Il caso Weinstein, le violenze sulle donne e quei musulmani con il ditino alzato
19 Ottobre 2017
Quello di Harvey Weinstein è l’ennesimo scandalo a sfondo sessuale che l’America e il mondo intero potrebbero prevenire se solo imparassero a trattare le donne come l’Islam comanda. E’ la tesi shock al centro di un articolo pubblicato domenica dal quotidiano inglese The Independent e firmato da Quasim Rashid, un avvocato musulmano residente negli Stati Uniti esperto in diritti civili.
A ispirare il “bizzarro” intervento di Rashid sembra sia stato il caso Weinstein e la lunga serie di outing che ha visto protagoniste in questi giorni alcune delle più note attrici hollywoodiane cadute nella trappola ricattatoria del potente produttore cinematografico. Se ciò accade, è il ragionamento dell’avvocato, lo si deve all’ ipocrisia di una cultura che condanna l’aborto e l’infedeltà, nonché a dogmi religiosi vuoti, inutili e dannosi come quello cristiano che considera la donna come una creatura plasmata dalla costola dell’uomo.
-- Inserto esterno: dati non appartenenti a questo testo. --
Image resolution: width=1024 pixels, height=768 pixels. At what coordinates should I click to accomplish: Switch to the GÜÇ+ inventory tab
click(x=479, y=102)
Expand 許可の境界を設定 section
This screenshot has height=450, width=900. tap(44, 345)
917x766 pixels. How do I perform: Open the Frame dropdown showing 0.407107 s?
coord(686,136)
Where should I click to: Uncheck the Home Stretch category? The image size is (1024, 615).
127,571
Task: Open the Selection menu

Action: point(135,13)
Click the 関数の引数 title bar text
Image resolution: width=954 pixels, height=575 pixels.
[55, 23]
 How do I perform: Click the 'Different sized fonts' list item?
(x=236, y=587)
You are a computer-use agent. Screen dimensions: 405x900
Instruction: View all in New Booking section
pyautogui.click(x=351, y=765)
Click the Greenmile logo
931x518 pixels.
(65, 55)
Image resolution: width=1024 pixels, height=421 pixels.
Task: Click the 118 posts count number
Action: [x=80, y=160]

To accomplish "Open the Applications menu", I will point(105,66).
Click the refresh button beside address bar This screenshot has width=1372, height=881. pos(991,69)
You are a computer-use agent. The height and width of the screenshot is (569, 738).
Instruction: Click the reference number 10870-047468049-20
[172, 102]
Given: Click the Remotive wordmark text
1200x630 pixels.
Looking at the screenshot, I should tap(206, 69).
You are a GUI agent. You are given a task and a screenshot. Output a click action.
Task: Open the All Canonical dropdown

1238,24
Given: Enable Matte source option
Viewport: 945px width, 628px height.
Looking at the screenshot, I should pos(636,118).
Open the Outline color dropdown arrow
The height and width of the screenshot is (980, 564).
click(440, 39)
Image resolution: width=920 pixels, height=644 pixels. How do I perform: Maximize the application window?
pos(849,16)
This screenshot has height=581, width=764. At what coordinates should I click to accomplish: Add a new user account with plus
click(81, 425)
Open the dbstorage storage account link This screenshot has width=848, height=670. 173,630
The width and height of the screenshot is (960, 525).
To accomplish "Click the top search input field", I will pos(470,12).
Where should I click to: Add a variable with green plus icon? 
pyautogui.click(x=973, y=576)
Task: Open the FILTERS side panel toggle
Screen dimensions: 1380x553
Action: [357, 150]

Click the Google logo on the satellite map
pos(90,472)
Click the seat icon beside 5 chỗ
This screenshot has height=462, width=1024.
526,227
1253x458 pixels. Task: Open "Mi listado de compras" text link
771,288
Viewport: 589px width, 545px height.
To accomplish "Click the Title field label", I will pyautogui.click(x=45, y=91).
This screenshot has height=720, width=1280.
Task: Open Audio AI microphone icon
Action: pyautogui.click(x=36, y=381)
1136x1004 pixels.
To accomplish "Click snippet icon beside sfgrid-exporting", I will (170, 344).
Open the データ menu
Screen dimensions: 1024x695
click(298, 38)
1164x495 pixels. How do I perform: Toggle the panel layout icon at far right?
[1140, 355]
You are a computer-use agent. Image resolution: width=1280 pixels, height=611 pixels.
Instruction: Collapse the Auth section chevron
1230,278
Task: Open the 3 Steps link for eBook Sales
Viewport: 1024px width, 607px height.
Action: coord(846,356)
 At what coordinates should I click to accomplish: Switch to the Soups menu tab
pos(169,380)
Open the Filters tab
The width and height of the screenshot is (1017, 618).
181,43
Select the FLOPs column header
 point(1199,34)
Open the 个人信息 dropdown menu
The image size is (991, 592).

L’Islam è differente, dice. Seguono una serie di citazioni a capitoli e versetti del Corano a dimostrare che “l’Islam è un modello secolare che può fermare questa mattanza” e che “gli insegnamenti del profeta Maometto possono risolvere il problema come nessuno Stato può fare”. Il libro sacro dei musulmani insegna, per esempio, che “l’uomo e la donna sono stati creati da una stessa anima, per questo sono della stessa specie”; e che se l’uomo è chiamato a provvedere al sostegno economico della donna è per evitare che questa venga esposta al rischio di un abuso dettato da necessità finanziarie.
Rashid parla come se il mondo non sapesse davvero come in gran parte dei Paesi islamici gli uomini musulmani trattano le loro madri, le loro mogli, le loro figlie. Come se non conoscesse la violenza pubblica e domestica che le donne sono costrette a subire ogni giorno, in tempo di pace come in tempo di guerra. Come se quella degli stupri seriali messi in atto dalle gang islamiche in tante città d’Europa sia una favola senza alcun fondamento.
Il problema sollevato dal caso Weinstein non ha niente a che vedere con la costola di Adamo da cui Dio creò Eva, ma con l’idea del potere e del compromesso su cui la società secolarizzata si è appiattita. La questione, qui, è un’altra. Ed è che il quotidiano inglese, non più propriamente “independent” da quando il sultano saudita Muhammad Abuljadayel ha comprato una quota consistente della società editoriale, ha dato voce a un musulmano sospettato di far parte di un gruppo, Ahmadiyya, che ha come unico obiettivo quello di mostrare la superiorità dell’Islam sulle altre fedi, e in particolare sul cristianesimo.